「ウイルス対策ソフトウェアは死んだ」 〜 シマンテックも方向転換

 コンピュータ・ウイルス対策ソフトウェア大手シマンテック(Symantec)はこのほど、ウイルスの侵入防止は不可能と認め、業務の基軸を「侵入の発見と被害の抑制」に移すことを明らかにした。

 シマンテックのブランアン・ダイ上席副社長は、ウォール・ストリート・ジャーナルに対し、ウイルス対策ソフトウェアで現在対応できているのはサイバー攻撃の45%に過ぎないと指摘するとともに、「ウイルス対策ソフトウェアは死んだ」「利益源にはもはやならない」と述べた。

 同社は現在、ハッキング被害に遭った企業向けの対策班を組織しており、6ヵ月以内には特定の脅威に関する情報サービスを始める計画。
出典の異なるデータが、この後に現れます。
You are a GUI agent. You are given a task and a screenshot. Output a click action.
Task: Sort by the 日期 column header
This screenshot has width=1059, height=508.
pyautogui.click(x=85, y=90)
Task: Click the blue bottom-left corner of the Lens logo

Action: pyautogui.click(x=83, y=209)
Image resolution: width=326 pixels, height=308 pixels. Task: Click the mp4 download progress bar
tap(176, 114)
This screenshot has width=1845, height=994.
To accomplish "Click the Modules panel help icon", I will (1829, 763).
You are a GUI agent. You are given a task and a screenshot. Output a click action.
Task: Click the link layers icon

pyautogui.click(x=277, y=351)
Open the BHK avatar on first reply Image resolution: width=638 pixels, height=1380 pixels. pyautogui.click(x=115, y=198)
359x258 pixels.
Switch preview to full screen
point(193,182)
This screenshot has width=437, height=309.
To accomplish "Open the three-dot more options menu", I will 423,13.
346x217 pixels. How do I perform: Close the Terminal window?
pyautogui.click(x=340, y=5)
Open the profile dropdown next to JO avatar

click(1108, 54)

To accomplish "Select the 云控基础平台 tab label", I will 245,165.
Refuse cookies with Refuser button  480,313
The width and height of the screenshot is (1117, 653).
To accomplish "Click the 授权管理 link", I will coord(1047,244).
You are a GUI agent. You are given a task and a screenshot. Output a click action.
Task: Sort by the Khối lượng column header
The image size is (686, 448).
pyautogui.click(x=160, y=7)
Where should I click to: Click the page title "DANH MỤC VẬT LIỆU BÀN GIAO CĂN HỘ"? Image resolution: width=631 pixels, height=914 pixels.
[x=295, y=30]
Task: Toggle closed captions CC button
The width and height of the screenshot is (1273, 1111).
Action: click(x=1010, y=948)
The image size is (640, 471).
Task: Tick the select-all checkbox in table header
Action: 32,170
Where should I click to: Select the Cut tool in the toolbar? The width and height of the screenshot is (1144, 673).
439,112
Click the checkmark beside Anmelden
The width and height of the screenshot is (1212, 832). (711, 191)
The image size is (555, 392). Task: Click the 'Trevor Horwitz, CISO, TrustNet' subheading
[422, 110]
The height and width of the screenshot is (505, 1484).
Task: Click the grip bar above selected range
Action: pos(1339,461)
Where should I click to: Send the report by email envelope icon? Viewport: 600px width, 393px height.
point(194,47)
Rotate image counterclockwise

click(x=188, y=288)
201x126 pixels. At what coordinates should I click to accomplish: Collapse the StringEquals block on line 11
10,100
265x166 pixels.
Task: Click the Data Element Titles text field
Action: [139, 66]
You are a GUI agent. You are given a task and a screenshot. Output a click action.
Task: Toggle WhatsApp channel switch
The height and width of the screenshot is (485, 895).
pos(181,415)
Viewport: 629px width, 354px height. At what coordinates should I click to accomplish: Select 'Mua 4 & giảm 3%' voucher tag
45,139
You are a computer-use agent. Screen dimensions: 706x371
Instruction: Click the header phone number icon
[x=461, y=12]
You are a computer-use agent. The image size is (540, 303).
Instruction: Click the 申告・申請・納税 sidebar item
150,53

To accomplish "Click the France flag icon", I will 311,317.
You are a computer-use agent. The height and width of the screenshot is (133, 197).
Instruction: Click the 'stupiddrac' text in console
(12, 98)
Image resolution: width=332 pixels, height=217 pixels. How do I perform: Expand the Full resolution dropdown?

依頼人はハックされたかどうかだけでなく、その原因も分かるようになるという。

 同社はまた、通信網内に侵入した高度の不正ソフトウェアの検索技術も開発している。

 同様の動きは業界全体に広がっており、通信網機器メーカーのジュニパー・ネットワークスは顧客企業に対し、ハッカーが重要情報と間違えるような偽データを自社通信網内に置いておくよう指示してい。

 そのほか、新興のシェイプ・セキュリティーはハッカーが暗証番号やクレジット・カード番号を盗むという前提で、情報が盗まれても使用を困難にする方法の開発に取り組んでいる。

 また、ファイヤーアイは、通信網をスキャンして最初の防御線を突破した不正コードを見つける技術を開発しており、最近には、データ侵害後の対応技術を開発するマンディアントを10億ドルで買収した。

 シマンテックは3四半期連続での減収が確実視されている。3月にはスティーブ・ベネット最高経営責任者(CEO)が解雇され、2年間に2回もCEOが辞任している。